Die EU muss am Westbalkan in Vorlage gehen.
Albanien, Bosnien und Herzegowina, Kosovo, Montenegro, Nordmazedonien und Serbien wurde bereits vor 20 Jahren eine Zukunft in der EU versprochen.
Was ist seitdem passiert?
Wenig. Mit vier Ländern wurden Beitrittsverhandlungen eröffnet, bei allen vieren herrscht aber quasi Stillstand. Die beiden anderen Länder stehen noch ganz am Anfang: Bosnien und Herzegowina verfügt seit Ende 2022 über den Beitrittskandidatenstatus; Kosovo hat seinen Beitrittsantrag im Dezember 2022 an die EU übermittelt – ohne bisherige Entscheidung unsererseits, wie wir damit verfahren wollen.
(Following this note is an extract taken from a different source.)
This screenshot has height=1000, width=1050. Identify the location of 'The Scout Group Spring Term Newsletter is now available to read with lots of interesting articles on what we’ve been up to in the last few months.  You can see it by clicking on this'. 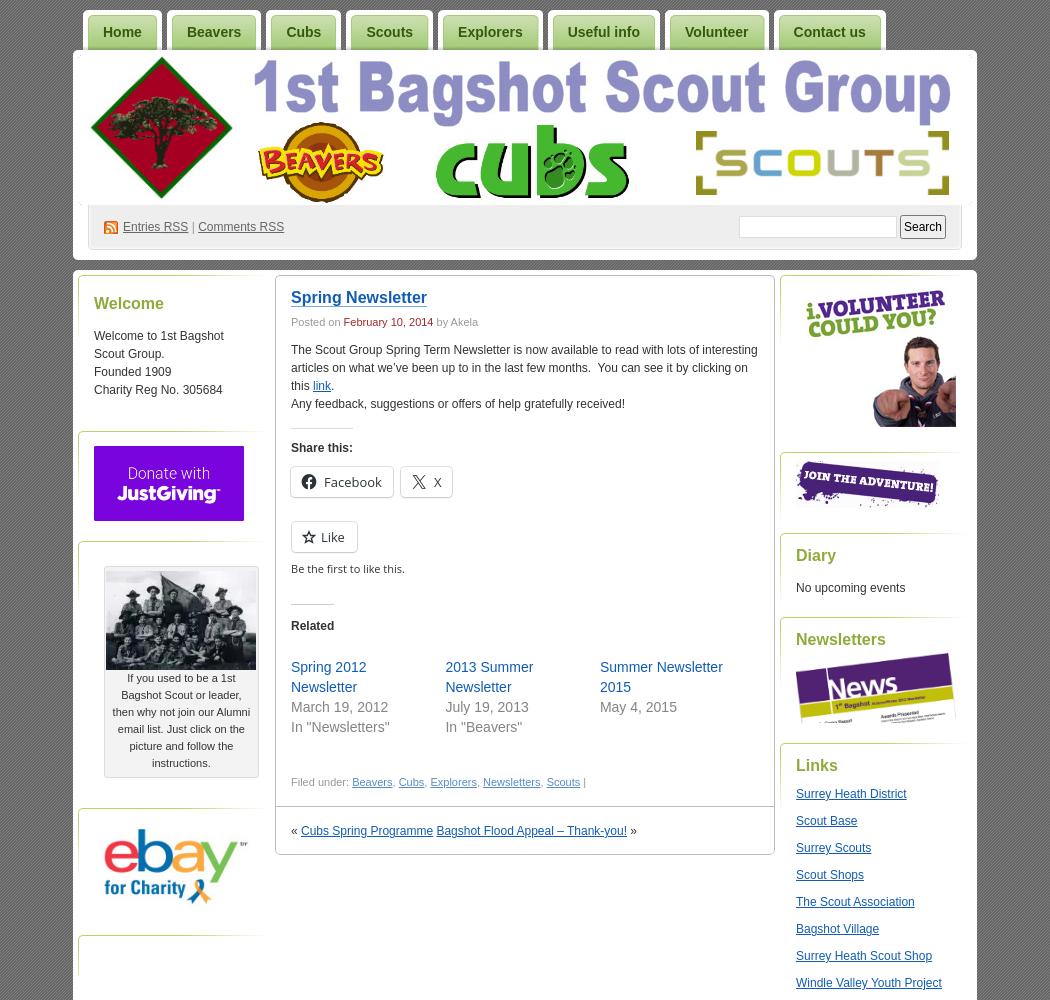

Keine Frage, viele Gründe für diese Situation liegen bei den sechs Staaten selber. Notwendige Reformen sind noch ausständig und wesentliche Probleme ungelöst. Aber letztendlich ist der Erweiterungsprozess auch ein Geben und Nehmen. Tiefgreifende Veränderungen erfordern Motivation und politischen Willen. Durch das ewige Hinhalten ist dieses schon vielfach verlorengegangen. Vielerorts glaubt die Bevölkerung in der Region nicht mehr an die reale Möglichkeit des Beitritts und hat sich längst russischen oder chinesischen Narrativen angenähert.
Die EU muss daher am Westbalkan in Vorlage treten und damit den Beitrittsprozessen neue Dynamik verleihen. Fortschritte bei der Annäherung müssen im zentralen, geopolitischen Interesse der Union liegen. Überbürokratie und weitere Verzögerungen der Beitrittsverhandlungen durch einzelne Mitgliedsstaaten bewirken hingegen das Gegenteil und schwächen uns insgesamt.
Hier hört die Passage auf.